Efectos económicos del terror
Es casi imposible escribir sobre los efectos del terrorismo en variables económicas o financieras, no tanto porque casi es una entelequia medirlo, sino porque resulta grosero evaluar monetariamente el dolor y el sufrimiento de muchas personas que nunca más podrán levantarse por la mañana, y descubrir que lo único que vale la pena es vivir, y vivir en paz. Por eso, y como homenaje a todas estas personas, este artículo se dirige a todas las víctimas de la barbarie humana.
En este contexto, con la mayoría del mundo en estado de shock, de qué pueden hablar los miembros del Consejo del BCE en el día de hoy, en quién pensarán a la hora de evaluar las implicaciones de esta brutalidad, qué decisiones se pueden tomar sin verse reflejado en ese espejo impasible que tradicionalmente son los mercados financieros, cuya preocupación máxima es quién está detrás de los hechos. En este sentido, la posibilidad de que el PIB de la UEM crezca algo menos, porque los agentes tengan miedo a viajar o a consumir, o que la riqueza de los hogares se resienta porque los inversores interpreten que la prima de riesgo es excesiva para su grado de aversión al mismo, me parece poco relevante en estos momentos.
El efecto más cuantificable es la pérdida de capital humano que deja a la sociedad sin el principal motor de desarrollo, sin el brazo ejecutor de tantas ilusiones y proyectos que no podrán llevarse a cabo. Ante esto, que es irrecuperable, sólo cabe soñar con una realidad distinta, que además no incorpora costes de transacción, ni tiene efectos secundarios sobre el medio ambiente. Las vacantes que dejan, junto a los que se quedan en una situación muy delicada, deberían ser el objeto de discusión permanente para que nunca más tengamos que analizar los efectos económicos de este tipo de acontecimientos.
La supuesta recuperación de la zona euro no puede permitirse, de nuevo, una crisis de confianza
La supuesta recuperación económica en la UEM, algo que muchos venimos poniendo en duda, no puede en estos momentos permitirse, de nuevo, una crisis de confianza de esta magnitud, dada la fragilidad de la actividad de consumo e inversión. Por ello, habrá que repensar qué se puede hacer para relanzar el ánimo de inversores y consumidores, no sólo para gastar más en bienes de consumo, sino para cambiar un modelo de convivencia que respete al ser humano como dogma supremo.
La felicidad, el bienestar y el respeto entre personas proporciona una base de crecimiento interior tan profunda, que sin duda se trasladará al exterior generando un crecimiento, no sólo más elevado, sino más duradero.
Entiendo que este tipo de factores, que ya han sido tratados desde la óptica del análisis económico por el premio Nobel Becker, no tienen cabida en las funciones objetivo, ni de los bancos centrales, ni de las principales instituciones económicas, pero merecería la pena reorientar dichos objetivos, para internalizar todos estos activos intangibles en un modelo de crecimiento más sano, más justo y más humano.

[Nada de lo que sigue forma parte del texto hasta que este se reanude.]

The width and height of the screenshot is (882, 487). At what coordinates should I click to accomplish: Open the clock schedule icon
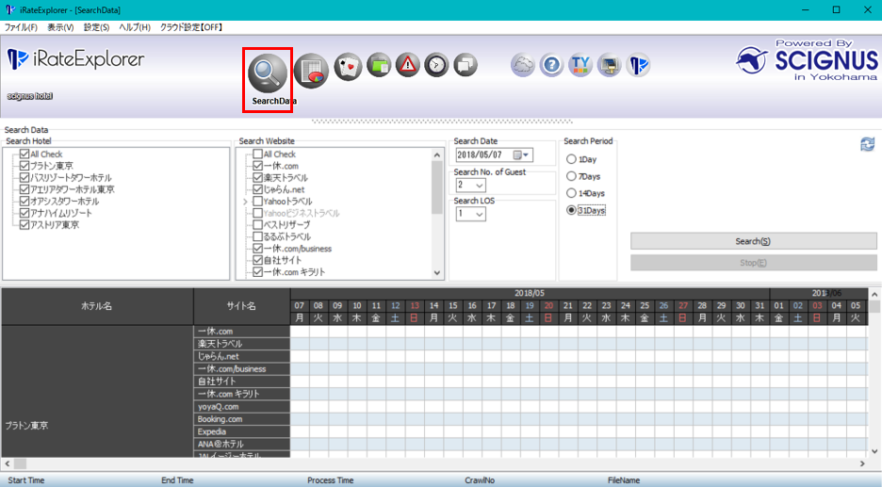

Un primer intento de este nuevo mundo sería no preocuparnos de cuánto puede perder la Bolsa, o si deben bajar los tipos de interés. La alternativa a esto es comenzar a estudiar profundamente las causas de tanta sinrazón, rehacer las relaciones fluidas entre Estados, adquirir hábitos de política económica que conlleven el desarrollo a todo el planeta y erradicar el odio entre personas. Este modelo económico intangible tendría tres variables, amor, tolerancia y desarrollo, y sería fácil de estimar, pero difícil de implementar mientras sigamos en la inercia física de cuantificar el dolor.
Para que esto funcione, las nuevas generaciones deben verse reflejadas en personas con este tipo de talante, internalizar lo intangible y sufrir por lo que hay que sufrir. Por todo esto, las instituciones económicas, políticas y sociales deben conjurarse para construir una arquitectura más habitable. En esto también debemos participar los que movemos los mercados financieros, para que dentro de la sana búsqueda del beneficio, tengamos tiempo y ganas de hablar, escuchar, y por qué no, querer a todos los que nos rodean. Espero que este grito en la soledad de un despacho lo puedan oír todos los que hoy no me podrán leer.